The viewing geometry is the same as before. There is one additional requirement on the radar, namely, that it must maintain pulse-to-pulse coherence in the data sequence. It follows that coherent integration in the along-track (pulse sequence) direction singles out the one Doppler window within which the phase is relatively constant. At all other Doppler locations, the higher frequency Doppler components tend to cancel each other out. Of course, this is the objective of coherent integration. The result is to reduce the effective along-track width of the sounding footprint to the diameter of the first Fresnel zone, which is centered at zero-Doppler. Coherent integration suppresses the clutter returns arising from other Doppler frequencies. This processing technique is known as unfocused SAR or Doppler beam-sharpening integration.
Clutter contributions may still arise from the across-track resolution cells within the zero-Doppler bin. These cells have areas that decrease as the square root of delay time. Hence, their net clutter contribution is very much less than occurs through incoherent processing.
The negative corollary of this simple coherent integration approach is that much of the received signal is used to cancel out itself, which has the effect of discarding potentially useful data. One consequence of this is a substantial loss in SSR, which is a major disadvantage.
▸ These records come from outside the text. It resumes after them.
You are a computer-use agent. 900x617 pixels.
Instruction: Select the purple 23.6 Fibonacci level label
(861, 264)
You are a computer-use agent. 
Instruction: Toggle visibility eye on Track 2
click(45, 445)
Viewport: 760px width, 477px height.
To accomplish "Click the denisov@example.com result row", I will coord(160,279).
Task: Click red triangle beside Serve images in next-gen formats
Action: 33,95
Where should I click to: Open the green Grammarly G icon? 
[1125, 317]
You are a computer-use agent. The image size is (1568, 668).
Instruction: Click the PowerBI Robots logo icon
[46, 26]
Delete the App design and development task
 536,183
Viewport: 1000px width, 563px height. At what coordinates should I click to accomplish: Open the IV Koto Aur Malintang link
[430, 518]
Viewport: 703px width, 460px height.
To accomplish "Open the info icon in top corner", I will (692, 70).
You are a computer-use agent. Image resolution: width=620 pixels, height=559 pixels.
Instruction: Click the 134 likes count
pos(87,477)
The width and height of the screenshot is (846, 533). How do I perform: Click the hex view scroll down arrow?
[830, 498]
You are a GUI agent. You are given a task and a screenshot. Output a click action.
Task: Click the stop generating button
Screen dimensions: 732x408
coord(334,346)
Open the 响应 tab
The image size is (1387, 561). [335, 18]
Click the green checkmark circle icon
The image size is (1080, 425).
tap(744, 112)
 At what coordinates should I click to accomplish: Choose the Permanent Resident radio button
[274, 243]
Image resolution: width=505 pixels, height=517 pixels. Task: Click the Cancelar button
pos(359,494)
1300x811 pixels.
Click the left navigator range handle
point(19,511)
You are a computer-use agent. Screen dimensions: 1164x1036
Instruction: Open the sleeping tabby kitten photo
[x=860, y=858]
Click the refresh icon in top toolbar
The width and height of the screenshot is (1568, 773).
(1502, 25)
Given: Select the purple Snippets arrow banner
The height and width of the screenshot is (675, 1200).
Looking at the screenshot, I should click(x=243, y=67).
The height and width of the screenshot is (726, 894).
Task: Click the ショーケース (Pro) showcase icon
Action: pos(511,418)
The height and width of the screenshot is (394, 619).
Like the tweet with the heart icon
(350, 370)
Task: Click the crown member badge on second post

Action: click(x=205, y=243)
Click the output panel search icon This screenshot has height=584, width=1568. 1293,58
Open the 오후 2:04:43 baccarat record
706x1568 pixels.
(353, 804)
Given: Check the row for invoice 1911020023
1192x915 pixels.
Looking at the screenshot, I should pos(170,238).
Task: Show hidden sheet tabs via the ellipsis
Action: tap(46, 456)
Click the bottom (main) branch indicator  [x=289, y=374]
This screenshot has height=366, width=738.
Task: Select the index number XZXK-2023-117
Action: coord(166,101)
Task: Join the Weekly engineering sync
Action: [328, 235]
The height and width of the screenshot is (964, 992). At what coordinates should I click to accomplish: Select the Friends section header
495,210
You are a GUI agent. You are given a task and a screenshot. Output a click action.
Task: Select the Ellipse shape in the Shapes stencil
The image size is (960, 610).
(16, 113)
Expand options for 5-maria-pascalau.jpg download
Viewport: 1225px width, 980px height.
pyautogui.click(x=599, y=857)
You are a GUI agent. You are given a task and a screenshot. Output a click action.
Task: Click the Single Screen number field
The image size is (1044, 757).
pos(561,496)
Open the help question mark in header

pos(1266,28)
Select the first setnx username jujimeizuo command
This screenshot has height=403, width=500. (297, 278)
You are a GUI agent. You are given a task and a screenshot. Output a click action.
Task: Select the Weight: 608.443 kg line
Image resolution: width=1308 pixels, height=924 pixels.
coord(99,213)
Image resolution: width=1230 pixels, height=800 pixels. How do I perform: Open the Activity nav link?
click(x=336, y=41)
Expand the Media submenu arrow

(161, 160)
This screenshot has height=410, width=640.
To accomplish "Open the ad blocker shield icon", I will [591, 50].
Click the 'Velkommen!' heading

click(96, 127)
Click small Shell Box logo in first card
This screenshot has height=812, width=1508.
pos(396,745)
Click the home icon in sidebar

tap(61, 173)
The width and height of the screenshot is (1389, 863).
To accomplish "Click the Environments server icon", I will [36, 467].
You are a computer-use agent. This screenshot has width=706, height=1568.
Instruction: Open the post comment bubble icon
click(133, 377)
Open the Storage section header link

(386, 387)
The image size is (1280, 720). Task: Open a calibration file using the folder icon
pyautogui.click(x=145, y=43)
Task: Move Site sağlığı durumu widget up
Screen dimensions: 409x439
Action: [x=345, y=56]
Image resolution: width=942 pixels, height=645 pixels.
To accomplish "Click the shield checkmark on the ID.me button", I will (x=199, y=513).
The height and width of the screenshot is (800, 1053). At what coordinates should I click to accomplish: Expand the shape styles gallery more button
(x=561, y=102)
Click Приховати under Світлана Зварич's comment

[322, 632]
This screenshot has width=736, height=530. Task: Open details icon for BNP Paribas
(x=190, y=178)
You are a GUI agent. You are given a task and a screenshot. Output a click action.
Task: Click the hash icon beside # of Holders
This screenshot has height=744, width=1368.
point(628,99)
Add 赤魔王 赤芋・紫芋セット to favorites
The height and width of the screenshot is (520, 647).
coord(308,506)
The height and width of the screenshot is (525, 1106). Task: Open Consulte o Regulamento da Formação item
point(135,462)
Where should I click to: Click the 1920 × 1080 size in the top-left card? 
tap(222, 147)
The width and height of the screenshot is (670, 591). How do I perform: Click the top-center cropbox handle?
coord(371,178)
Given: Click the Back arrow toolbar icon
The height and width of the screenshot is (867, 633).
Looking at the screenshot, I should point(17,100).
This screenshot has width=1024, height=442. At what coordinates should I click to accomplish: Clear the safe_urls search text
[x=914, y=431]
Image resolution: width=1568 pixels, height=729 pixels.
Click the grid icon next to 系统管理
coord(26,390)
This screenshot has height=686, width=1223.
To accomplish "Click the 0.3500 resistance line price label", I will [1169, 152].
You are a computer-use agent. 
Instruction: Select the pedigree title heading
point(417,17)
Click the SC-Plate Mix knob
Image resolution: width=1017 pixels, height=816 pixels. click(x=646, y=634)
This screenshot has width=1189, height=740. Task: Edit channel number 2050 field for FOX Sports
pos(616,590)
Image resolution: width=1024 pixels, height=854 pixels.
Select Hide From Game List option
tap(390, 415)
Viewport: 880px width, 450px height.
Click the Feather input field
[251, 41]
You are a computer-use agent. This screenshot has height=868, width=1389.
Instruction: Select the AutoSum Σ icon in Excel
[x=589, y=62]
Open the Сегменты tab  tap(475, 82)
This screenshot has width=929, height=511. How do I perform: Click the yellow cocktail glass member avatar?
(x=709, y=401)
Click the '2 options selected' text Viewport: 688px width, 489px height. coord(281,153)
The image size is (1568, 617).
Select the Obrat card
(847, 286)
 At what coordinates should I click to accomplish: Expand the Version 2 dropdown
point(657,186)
Consider the SSR issue more carefully. Robust sounding waveforms require a large number of degrees of freedom, just like their altimetric counterparts. Incoherent integration of sounder pulses typically implies the summation of several hundred statistically independent waveforms for each sounding profile. On the other hand, coherent integration produces only one waveform for each integration. Of course, several of these may be combined incoherently if redundant data are available. However, the combination of simple coherent integration and its implied data discard leads to a large sacrifice in speckle suppression, a major disadvantage brought about by the means to achieve an increase in the signal-to-clutter ratio.
Thus, to summarize the coherent approach to radar sounding, application of coherent integration or Doppler beam-sharpened processing leads to results that often have low SSR. Acceptable SNR can be assured if sufficient transmitter power is available, although the coherent integration technique can compromise that parameter as well. Coherent integration usually improves SCR, and can improve SNR if the radar pulse repetition frequency is sufficiently high. The coherent approach only works well when the sensor/ice sheet geometry is such that redundant data are available to partially offset the loss of data incurred by the coherent algorithm. The coherent approach is known as coherent stacking in the geophysics community.
A remote sensing ice sounding technique that could be shown to offer improved performance simultaneously in all three principle parameters -SNR, SCR, and SSR- would open new and previously unattainable scientific possibilities.